According to Corsaro, officers who work a double shift get double pay for the second eight hours. Watson said some officers volunteer for double shifts and some make $25,000 a year in overtime.

"The money is good, but the stress is not worth it," Watson said. "We've had officers who have children and child care responsibilities, getting ready to go home, and their supervisors have told them they have to work a second shift. We've had a number of people quit because of this."

Some bridge supervisors are reportedly sympathetic toward those who work in the inspection booths.

The union said it obtained an e-mail that one supervisor wrote last month, expressing alarm about the situation.

"This past [day] was hell at the bridges," the union quoted the Buffalo area supervisor as writing.

"Talked to [an officer whose name was withheld]. He was on Primary for 7 1/2 hours . . . He could not even get a [bathroom] break. He said his mind was mush after a couple of hours and he is just hoping that he does not get fired because he screwed up and let someone in that he shouldn't have.
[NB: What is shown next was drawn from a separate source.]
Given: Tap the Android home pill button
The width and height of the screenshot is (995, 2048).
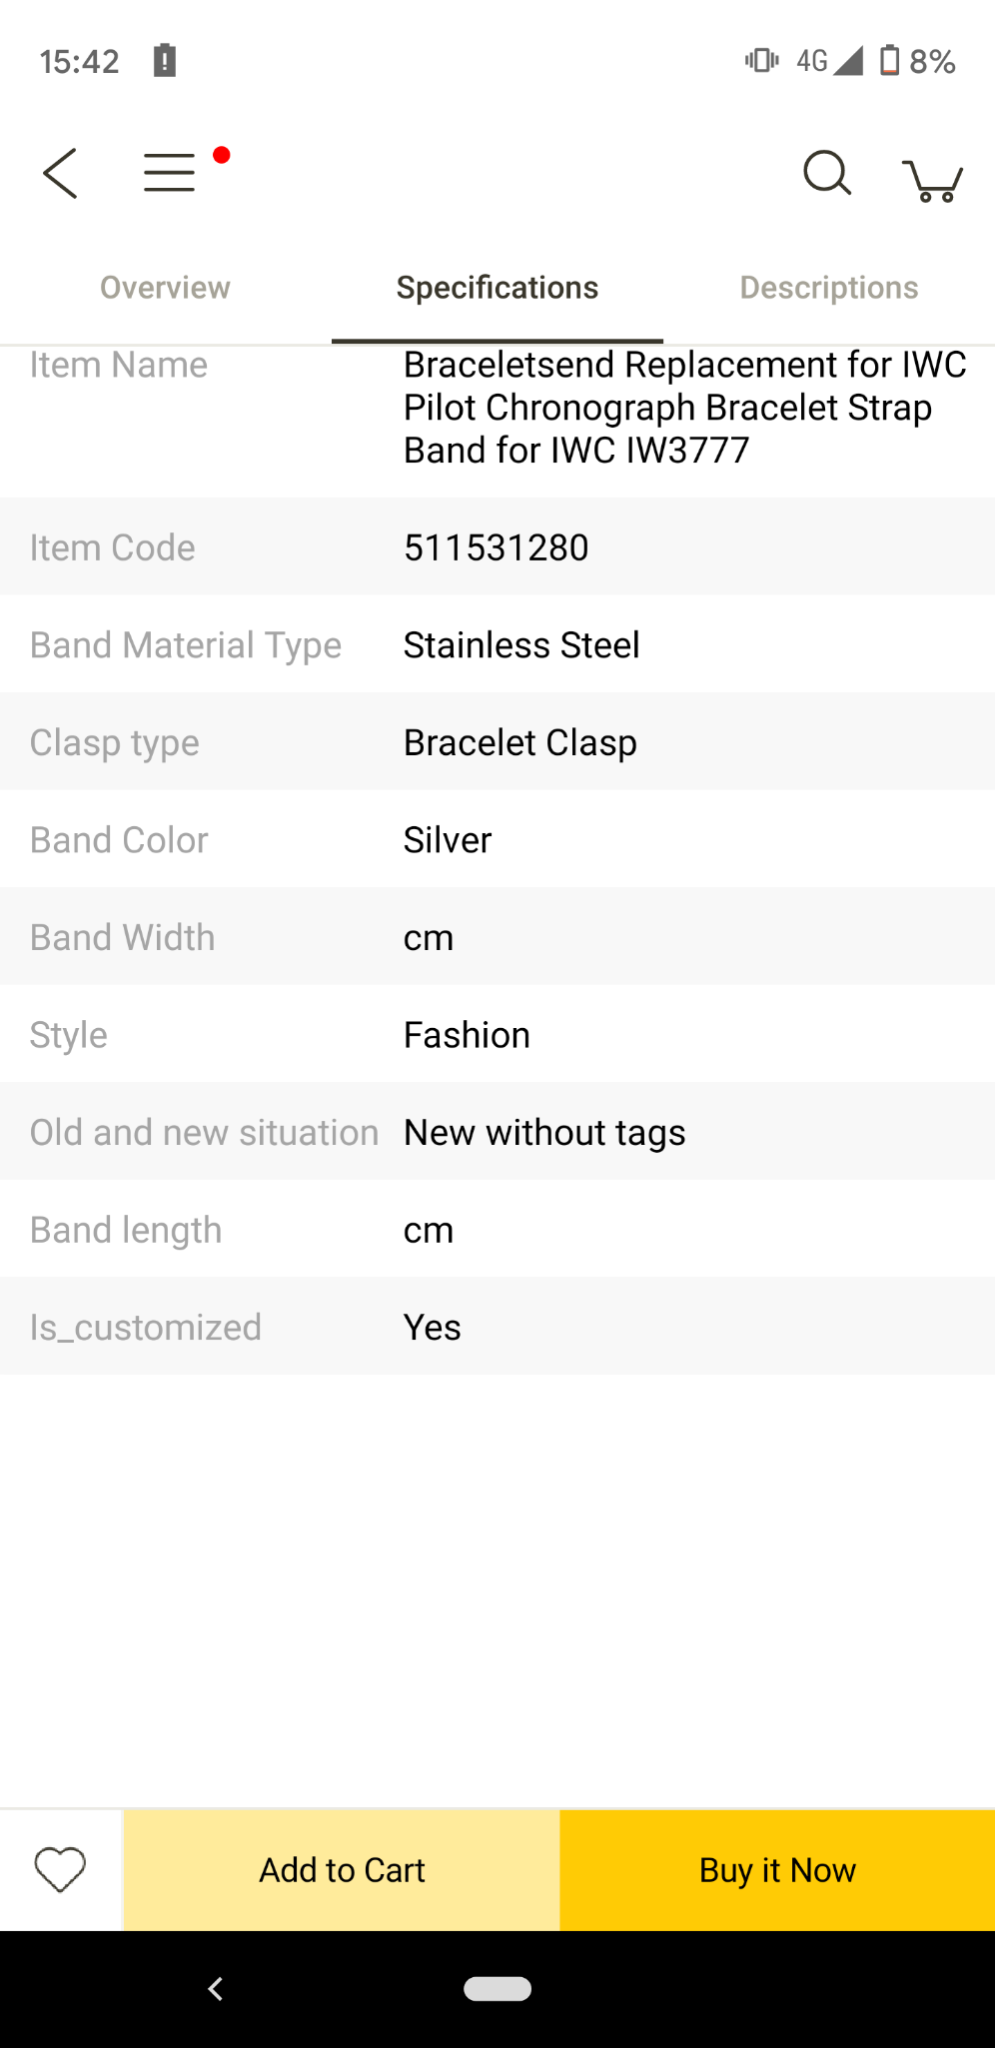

Nobody ate for lunch. And this is our first line of defense?"

Andy Ramirez of Chino, Calif., runs an organization called Friends of the Border Patrol. He researches homeland security issues, runs a Web site and is an advocate for staffing increases for both the Border Patrol and Customs & Border Protection.

"I talk to Customs people all the time, and inadequate staffing is a problem throughout the agency. The northern border is completely understaffed," Ramirez said.

>Respites needed

Ramirez said it concerns him when he hears that some officers in the Buffalo area work 16-hour shifts with few breaks. He said the work can be tiring and tedious, and respites are needed.

"You need a break every few hours," Ramirez said. "You need to get out of that booth to stretch your legs, use the bathroom, have a cup of coffee or just splash some water on your face.

"These people are under pressure. The government wants them to make more high-profile arrests. At the same time, they're told to keep the traffic moving. If something goes wrong, if a terrorist gets in, the officer is the one who's going to be blamed."